Speaking with the head of the team of doctors from Reddington Hospital, Dr. Rajasekar Rajkishore, on how they were able to keep a 25-week-old baby alive for 70 days until she was fully fit and ready to be united with her parents, he said the hospital has a specially designed neonatal intensive care unit for newborns with a level 3A state of the art facilities, and that he was specially trained to take care of neonates, especially pre-term cases.
Dr. Raj, as fondly called is a certified neonatologist and has treated over 700 babies in Africa and India.
According to him, “the hospital took deliberate decisions to invest in state-of-the-art facilities for this kind of challenge. With my training and experience in this area as well, we are not surprised our little baby is in good shape.
“Among the facilities here are six bedded ICU with latest incubators, ventilators, inbuilt ultrasound machines for each bed, cardiac monitoring, among others. We are specialists in doing ventilation. We believe with this facilities and expertise, no child in Nigeria deserves to die because of lack of treatment, every child deserves a chance to live.”
Narrating Reddington’s first contact with the baby, Dr. Raj said immediately the unit was called upon, a medical team quickly set out to Ajao, and then transported her in a specialised way down to Reddington.

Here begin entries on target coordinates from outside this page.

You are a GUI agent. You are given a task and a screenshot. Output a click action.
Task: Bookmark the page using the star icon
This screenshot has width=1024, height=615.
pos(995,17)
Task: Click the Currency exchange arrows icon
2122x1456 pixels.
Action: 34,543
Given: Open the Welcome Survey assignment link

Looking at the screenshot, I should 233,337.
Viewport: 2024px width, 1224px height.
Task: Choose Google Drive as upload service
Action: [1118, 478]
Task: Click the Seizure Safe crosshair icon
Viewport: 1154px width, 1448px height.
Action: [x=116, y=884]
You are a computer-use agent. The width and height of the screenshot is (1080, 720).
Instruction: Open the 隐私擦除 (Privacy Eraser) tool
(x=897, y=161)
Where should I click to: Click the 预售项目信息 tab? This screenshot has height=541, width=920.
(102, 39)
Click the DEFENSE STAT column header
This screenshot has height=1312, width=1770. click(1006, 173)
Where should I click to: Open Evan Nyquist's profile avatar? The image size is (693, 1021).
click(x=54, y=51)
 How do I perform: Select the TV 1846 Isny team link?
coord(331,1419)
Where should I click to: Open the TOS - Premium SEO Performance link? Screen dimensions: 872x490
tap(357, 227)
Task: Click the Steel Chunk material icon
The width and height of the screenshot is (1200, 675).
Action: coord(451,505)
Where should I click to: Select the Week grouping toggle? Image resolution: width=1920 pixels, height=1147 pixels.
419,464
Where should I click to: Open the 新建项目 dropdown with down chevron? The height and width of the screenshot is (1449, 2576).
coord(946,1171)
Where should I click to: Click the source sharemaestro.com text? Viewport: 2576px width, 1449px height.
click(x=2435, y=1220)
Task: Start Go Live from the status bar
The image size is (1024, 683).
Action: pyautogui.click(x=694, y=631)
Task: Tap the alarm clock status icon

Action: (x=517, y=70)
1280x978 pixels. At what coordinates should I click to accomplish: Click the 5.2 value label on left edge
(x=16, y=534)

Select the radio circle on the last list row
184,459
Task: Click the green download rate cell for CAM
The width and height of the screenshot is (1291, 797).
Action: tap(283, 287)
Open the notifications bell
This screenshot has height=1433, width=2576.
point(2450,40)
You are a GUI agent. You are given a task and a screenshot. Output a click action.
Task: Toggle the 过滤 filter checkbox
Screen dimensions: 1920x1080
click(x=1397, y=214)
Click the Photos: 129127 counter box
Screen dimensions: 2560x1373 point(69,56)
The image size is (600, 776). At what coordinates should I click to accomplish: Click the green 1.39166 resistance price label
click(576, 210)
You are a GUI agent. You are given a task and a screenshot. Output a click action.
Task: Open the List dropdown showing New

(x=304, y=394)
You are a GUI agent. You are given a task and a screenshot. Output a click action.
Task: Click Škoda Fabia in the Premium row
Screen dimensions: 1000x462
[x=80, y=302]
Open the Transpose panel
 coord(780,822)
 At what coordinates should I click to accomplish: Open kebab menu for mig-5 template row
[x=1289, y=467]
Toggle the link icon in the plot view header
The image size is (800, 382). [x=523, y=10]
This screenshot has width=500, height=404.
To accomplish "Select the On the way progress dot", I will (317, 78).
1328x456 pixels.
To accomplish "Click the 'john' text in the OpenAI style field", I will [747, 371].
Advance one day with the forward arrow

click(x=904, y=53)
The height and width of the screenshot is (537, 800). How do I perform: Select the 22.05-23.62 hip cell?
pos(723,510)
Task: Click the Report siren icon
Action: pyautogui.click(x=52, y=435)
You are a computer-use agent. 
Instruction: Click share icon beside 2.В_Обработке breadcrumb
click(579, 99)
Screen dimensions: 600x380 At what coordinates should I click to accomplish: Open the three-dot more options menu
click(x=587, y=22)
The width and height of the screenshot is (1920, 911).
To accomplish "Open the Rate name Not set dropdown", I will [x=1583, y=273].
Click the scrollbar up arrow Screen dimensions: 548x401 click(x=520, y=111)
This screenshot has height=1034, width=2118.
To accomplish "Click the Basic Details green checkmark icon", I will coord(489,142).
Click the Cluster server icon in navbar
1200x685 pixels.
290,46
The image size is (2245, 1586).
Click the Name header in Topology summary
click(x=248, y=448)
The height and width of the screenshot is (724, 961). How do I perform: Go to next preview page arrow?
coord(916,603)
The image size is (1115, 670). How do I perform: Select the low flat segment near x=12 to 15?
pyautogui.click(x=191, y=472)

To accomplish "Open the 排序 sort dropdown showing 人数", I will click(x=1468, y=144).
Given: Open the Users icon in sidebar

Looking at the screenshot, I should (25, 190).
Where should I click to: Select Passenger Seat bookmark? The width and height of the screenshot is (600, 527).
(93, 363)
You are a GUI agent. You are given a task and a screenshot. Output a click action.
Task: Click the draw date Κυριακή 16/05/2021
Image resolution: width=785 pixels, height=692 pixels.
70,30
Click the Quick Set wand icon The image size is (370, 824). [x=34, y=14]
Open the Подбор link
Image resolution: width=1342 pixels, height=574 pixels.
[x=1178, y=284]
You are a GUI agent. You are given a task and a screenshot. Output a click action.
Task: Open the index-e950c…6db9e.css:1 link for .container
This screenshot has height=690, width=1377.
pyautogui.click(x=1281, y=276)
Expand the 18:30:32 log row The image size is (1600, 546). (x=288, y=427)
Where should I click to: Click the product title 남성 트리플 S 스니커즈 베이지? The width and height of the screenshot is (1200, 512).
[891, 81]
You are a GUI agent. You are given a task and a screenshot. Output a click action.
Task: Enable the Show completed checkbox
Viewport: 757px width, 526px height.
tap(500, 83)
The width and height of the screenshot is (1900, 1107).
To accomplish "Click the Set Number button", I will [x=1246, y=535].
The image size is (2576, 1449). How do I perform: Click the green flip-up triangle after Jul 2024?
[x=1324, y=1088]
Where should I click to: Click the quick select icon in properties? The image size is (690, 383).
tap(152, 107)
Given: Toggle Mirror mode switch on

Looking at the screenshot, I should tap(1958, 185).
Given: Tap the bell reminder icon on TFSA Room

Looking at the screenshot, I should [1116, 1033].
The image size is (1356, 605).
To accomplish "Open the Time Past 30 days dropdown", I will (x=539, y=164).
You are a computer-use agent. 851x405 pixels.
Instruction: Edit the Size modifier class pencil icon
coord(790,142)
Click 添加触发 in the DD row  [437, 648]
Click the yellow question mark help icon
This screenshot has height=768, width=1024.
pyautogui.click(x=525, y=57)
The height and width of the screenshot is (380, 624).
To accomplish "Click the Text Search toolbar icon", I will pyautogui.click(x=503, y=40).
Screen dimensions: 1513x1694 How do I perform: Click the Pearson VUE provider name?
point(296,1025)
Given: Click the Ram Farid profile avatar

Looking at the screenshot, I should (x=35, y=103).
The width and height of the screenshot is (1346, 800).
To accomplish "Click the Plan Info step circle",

“Transporting extremely premature babies is challenging, and if not done well could easily cause the death of that child. Many of these babies die during transportation, but I am specially trained in transporting babies. I have transported babies 300 kilometres in India by road which is not possible here because of the road layouts in Nigeria. In Reddington, we transport babies free of charge with a neonatologist on board. We have a specially designed ambulance and equipment, monitors, transport incubators, among others.
“One of the major challenges we had to tackle here are inability to maintain blood sugar level, multiple episodes of vomiting, poor breathing, poor digestion of foods, among others. I, along with my team put our skills together to ensure the baby is healthy in the end.”
He said the hospital was presently training six medical personnel on the specialised skill.
On his part, Consultant Paediatrician and Head, Paediatric Department, Reddington Hospital, Dr. Olajide Ojo, who was also a critical team player in the treatment of the baby, said what the hospital has done was to improve service delivery to any level three ICU anywhere in the world, adding that this was because the hospital hopes to change the maternal and infant mortality indices in the country.
“One of the things deemed acknowledging is the referral system. The hospital in Ajao knew this was purely beyond what they could handle, and they called us in on time. Immediately they called us, we did all we had to do because every baby born, whether preterm or at the normal term deserve to live.”
He said it was important other hospitals in Nigeria invest in this level of care, adding that Reddington has provided a standard that can be followed.
“We are also looking at collaborating with other hospitals, both teaching and private ones so that there can be exchange programmes in the event that they do not have some of these facilities in their hospitals, they can come in here, spend sometime to learn, because the more health personnel are trained, the better for the Nigerian child,” he said.
With the little baby now healthy and strong enough to be discharged, the Amadis hoped soon they will invite friends and family members, as well as the ‘super extra-ordinary team of professionals in Reddington’, to attend the naming ceremony of their bundle of joy.